11
«¡Ariane!».
—¡Ya voy!
—¿Eh? —preguntó João, asustado—. ¿Qué fue eso?
—¿No escuchaste a mi madre llamándome?
—¡No! ¡No escuché nada!
«¡ARIANE!».
—¡Allí está otra vez!
—Caray, ¿me estaré quedando sordo? ¿Te está llamando en voz baja?
—¿En voz baja? ¡Está gritando!
Ambos aún se encontraban en medio del centro comercial, tras haber dejado la cabaña donde vieron aquellos dibujos que parecían siglas garabateadas. Ariane buscaba a su madre entre las personas que caminaban asustadas de un lado al otro, después de aquella mañana de caos.
«¡ARIANE!».
—¡Caramba, qué necedad! ¡Aquí estoy! —respondió la niña, provocando que João abriera mucho los ojos.
—Mira, en buen plan… ¡Eres tú o soy yo el que se está volviendo totalmente loco!
—¡Uf! ¡Creo que tu caso no es locura, sino sordera! Ayúdame a llegar rápido con ella, porque no aguanto más sus gritos. João escaló la estatua de Primo ubicada en el centro comercial, cuya cabeza había sido destruida durante la confusión, además de que le habían pintado un símbolo negro parecido a la forma de un murciélago mal garabateado. Desde lo alto obtuvo una vista aérea y general que le dificultaría un poco menos localizar a la señora Narin.
—¡Oye, está lleno de gente! —le advirtió—. Tampoco podré encontrarla desde aquí.
—A ver, espérame —a su vez, Ariane se subió a la estatua sin cabeza—. Claro que nunca la encontrarás si miras para ese lado, João. Me está llamando de aquel… —se dio la vuelta… y localizó a su madre.

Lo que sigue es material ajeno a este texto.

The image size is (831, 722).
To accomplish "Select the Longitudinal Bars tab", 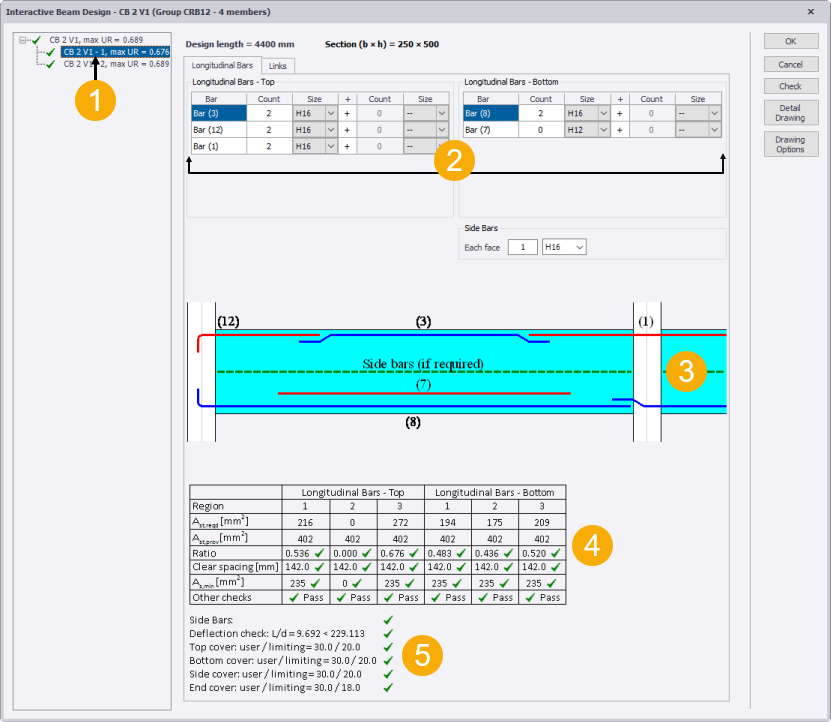I will pos(222,66).
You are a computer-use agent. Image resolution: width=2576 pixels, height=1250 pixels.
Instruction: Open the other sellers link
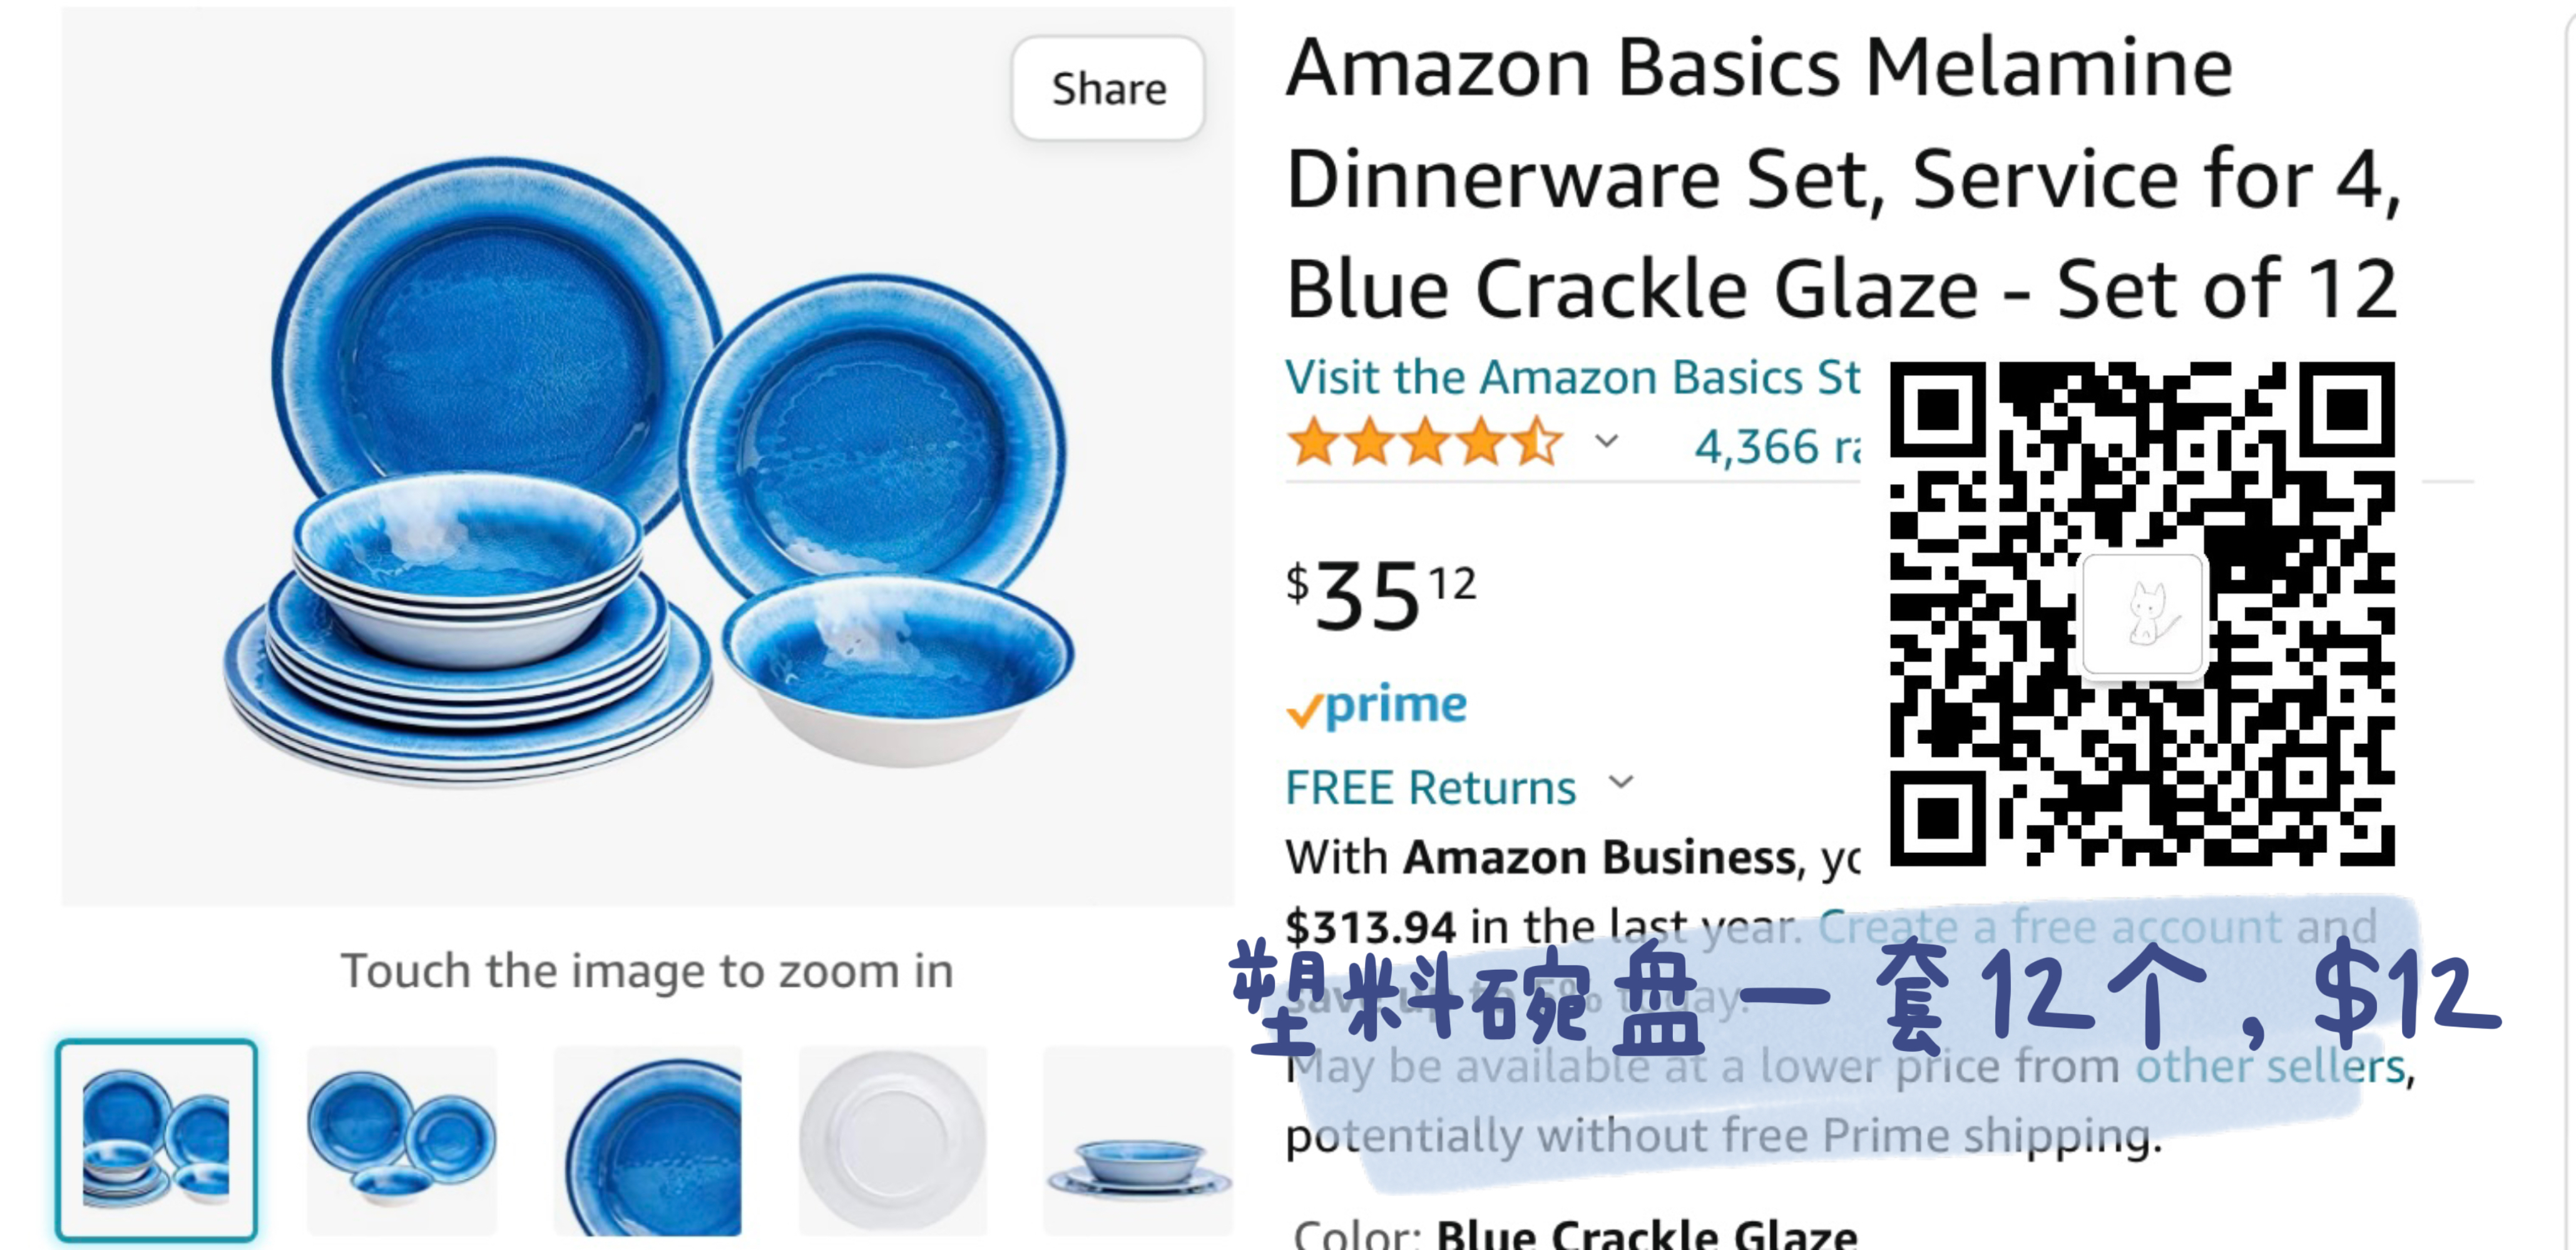2270,1066
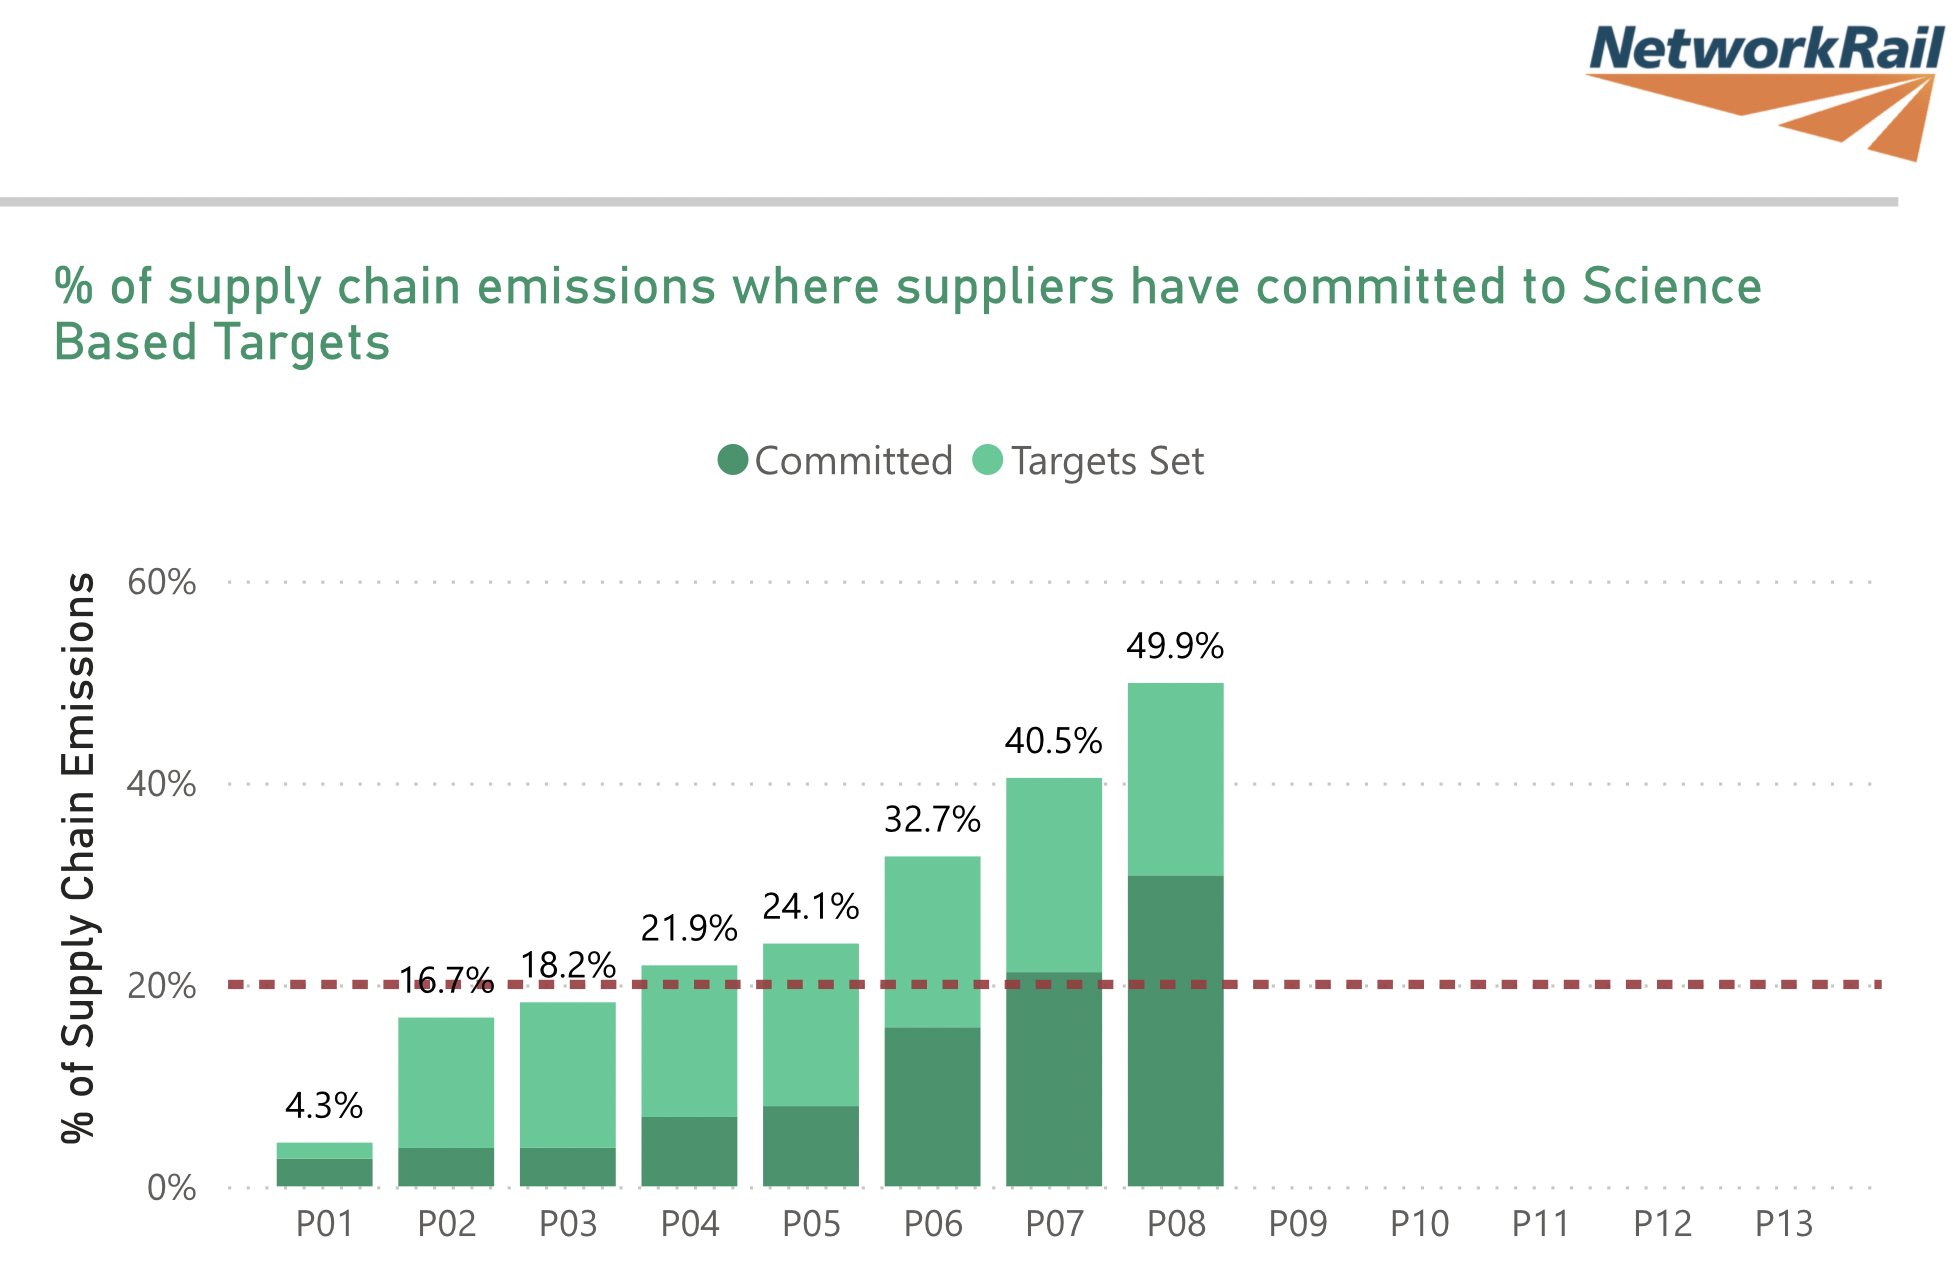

João al fin la vio y dijo, boquiabierto:
—¡Te gané! Sí era un caso de locura.
Ariane abrió mucho los ojos, pues, en efecto, su madre la buscaba y miraba hacia ellos, haciendo señas con las manos para que se acercaran, con la intención de volver a casa. Todo eso resultaba perfectamente natural y no había motivo alguno para pensar que aquello fuera una locura.
Eso, claro está, si la señora Narin no hubiera estado agitando los brazos a lo lejos… a más de ciento cincuenta metros de su hija.